Franz Schubert’s Skizzen zu seiner 10. Sinfonie haben etwas Visionäres – als ob hier einer voraus gehört hätte. Im Herbst 1828, in den letzten Wochen seines Lebens, notierte er Musik in einer Art, die erst 70 Jahre später aktuell werden sollte, wie sie erst Gustav Mahler wieder komponieren und aufführen würde.
Aber Schuberts Sinfonie blieb unfertig. Die Skizzen befanden sich in einem Wust von Blättern, neben Kontrapunkt-Studien, die er zur gleichen Zeit zu Papier brachte. Erst um 1970 kamen Musikforscher zum Schluss, dass es sich dabei um das Material für die geplante Sinfonie Nr.10 in D-Dur D 936A handeln muss.
Komplexes Puzzle, wie ein Fresko restauriert
Luciano Berio lässt die Sinfonie aus Schuberts letztem Lebensjahr wieder auferstehen. Allerdings nicht als Rekonstruktion (auch dies ist von anderer Seite schon versucht worden). Aus Schuberts losen Fragmenten (und den Kontrapunkt-Übungen) gestaltet Berio 1988/89 ein restauriertes Fresko mit leuchtend romantischen und blass verwischten modernen Farben.
In seinem Vorwort zu «Rendering» erklärt der italienische Avantgarde-Komponist, was ihn am Material aus Schuberts Nachlass inspiriert hat: «…diese Skizzen sind ziemlich komplex und von grosser Schönheit; sie enthalten weitere Hinwese auf die neuen Wege, die Schubert weg von Beethovens Einfluss führten.»
Grosse Romantik, ganz modern?
Berio schickt die Hörer mit seinem «Rendering» in die Zeitschlaufe: Schubert hört weit voraus, Berio lauscht weit nach rückwärts und belauscht Schubert beim Komponieren. Ja, er assistiert ihm beim Orchestrieren, indem er eine Besetzung wählt, wie sie Schubert in seiner grossen C-Dur Sinfonie einsetzte.

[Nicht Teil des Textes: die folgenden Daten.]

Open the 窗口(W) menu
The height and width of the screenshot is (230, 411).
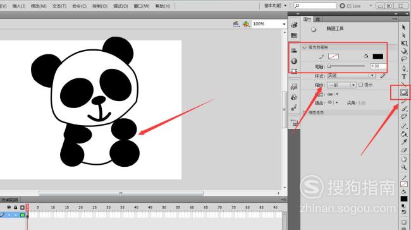tap(142, 6)
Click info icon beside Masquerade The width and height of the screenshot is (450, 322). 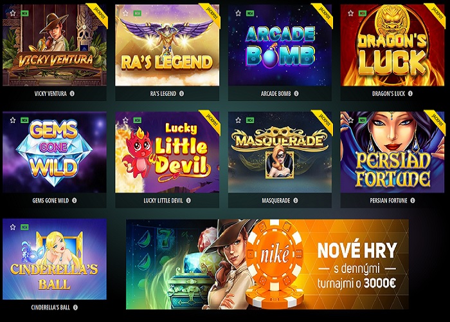(x=295, y=200)
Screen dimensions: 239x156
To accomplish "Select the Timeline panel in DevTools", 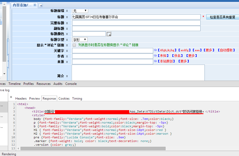I will (x=14, y=84).
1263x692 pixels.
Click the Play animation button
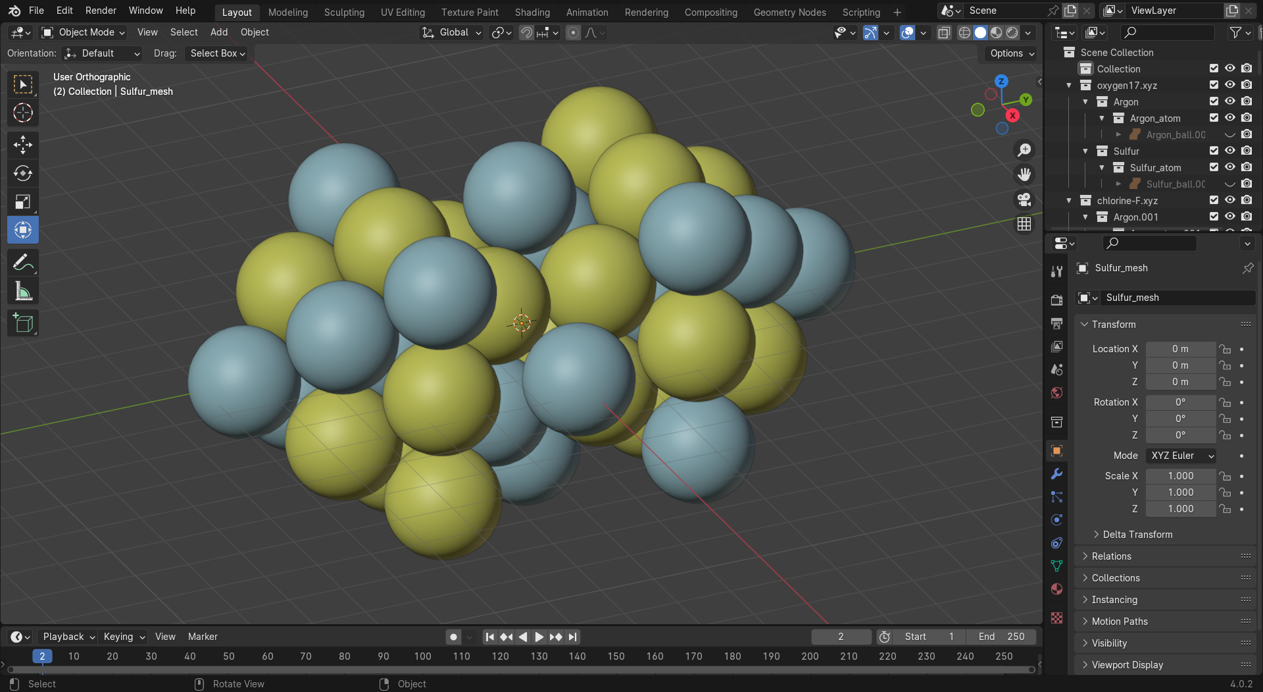tap(539, 637)
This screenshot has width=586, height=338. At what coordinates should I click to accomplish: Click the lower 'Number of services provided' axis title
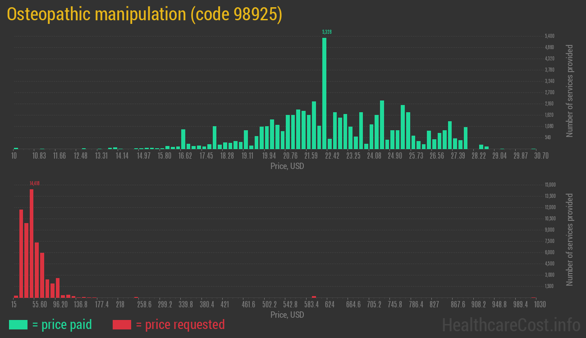(x=570, y=239)
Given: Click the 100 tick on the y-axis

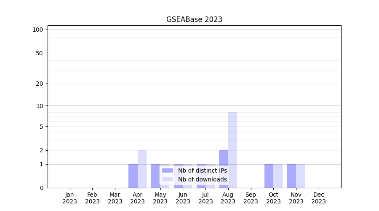Looking at the screenshot, I should click(x=38, y=30).
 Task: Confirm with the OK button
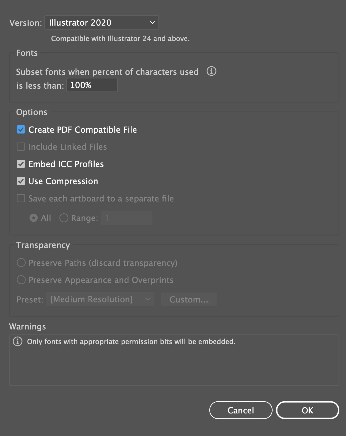coord(307,410)
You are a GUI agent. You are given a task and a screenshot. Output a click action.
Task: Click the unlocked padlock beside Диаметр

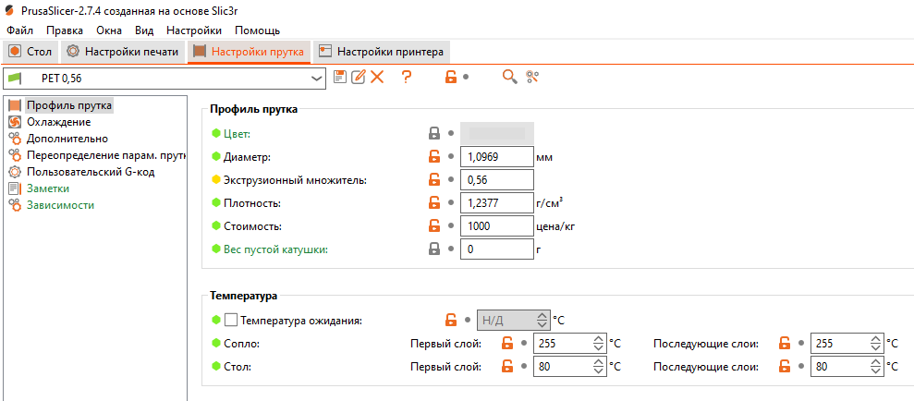pyautogui.click(x=433, y=156)

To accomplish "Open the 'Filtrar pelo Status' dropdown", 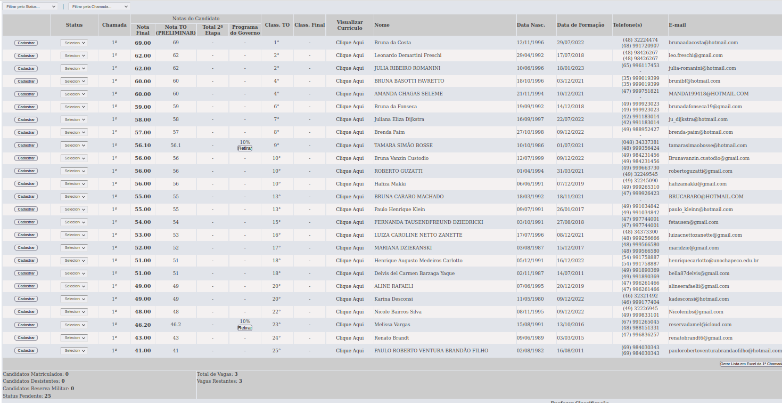I will coord(30,7).
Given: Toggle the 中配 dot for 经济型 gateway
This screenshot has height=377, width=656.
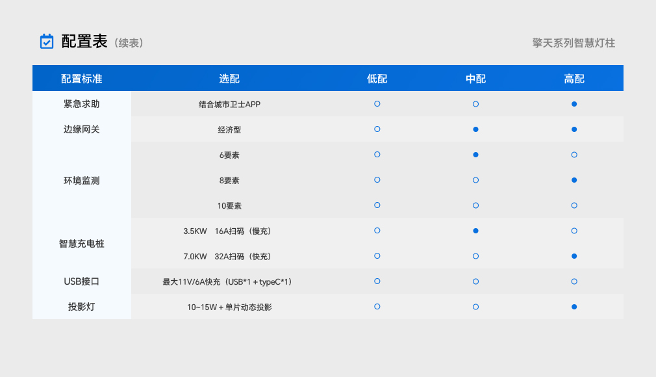Looking at the screenshot, I should coord(475,129).
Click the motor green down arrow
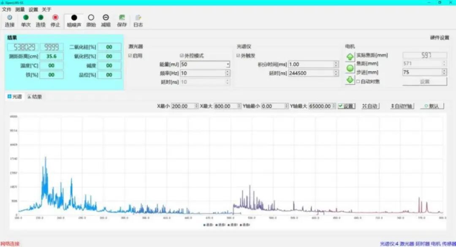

Beim Anhören gerät man in ein Labyrinth aus Fragen: Ist das wirklich Schubert, oder hat Berio hier nachgeholfen? Würde Schubert z.B. eine Celesta verwenden in seinem Orchester, wenn er 1989 gelebt hätte? Wo hört Berios Musik auf, wo beginnt wieder ein Stückchen Schubert? Die Celesta gibt jeweils das Signal.
Berio, der respektvolle Schlaumeier
Beim mehrmaligen Anhören wird klar: Berio nimmt sich doch sehr zurück, aus Respekt vor Schubert. Aus Liebe zu einer Musik, die er unbedingt retten will, bevor die Zeit das Papier zerfrisst, auf dem Schubert seine Ideen notierte. Daher der Titel von Berios Komposition: «Rendering».
Und Berio, der melodiensüchtige Avantgardist des 20. Jahrhunderts, ist ein Schlaumeier, ein Furbo: Er erarbeitet sich mit seinem «Rendering» – der Wieder-Gabe Schuberts – auch die Möglichkeit, so pathetisch zu sein, wie es nur ein echter Romantiker sein konnte.
Da ist sie wieder, die Zeitschlaufe. Und die Fragezeichen dazu: Ist das nun Kitsch, oder doch einfach grosse Musik?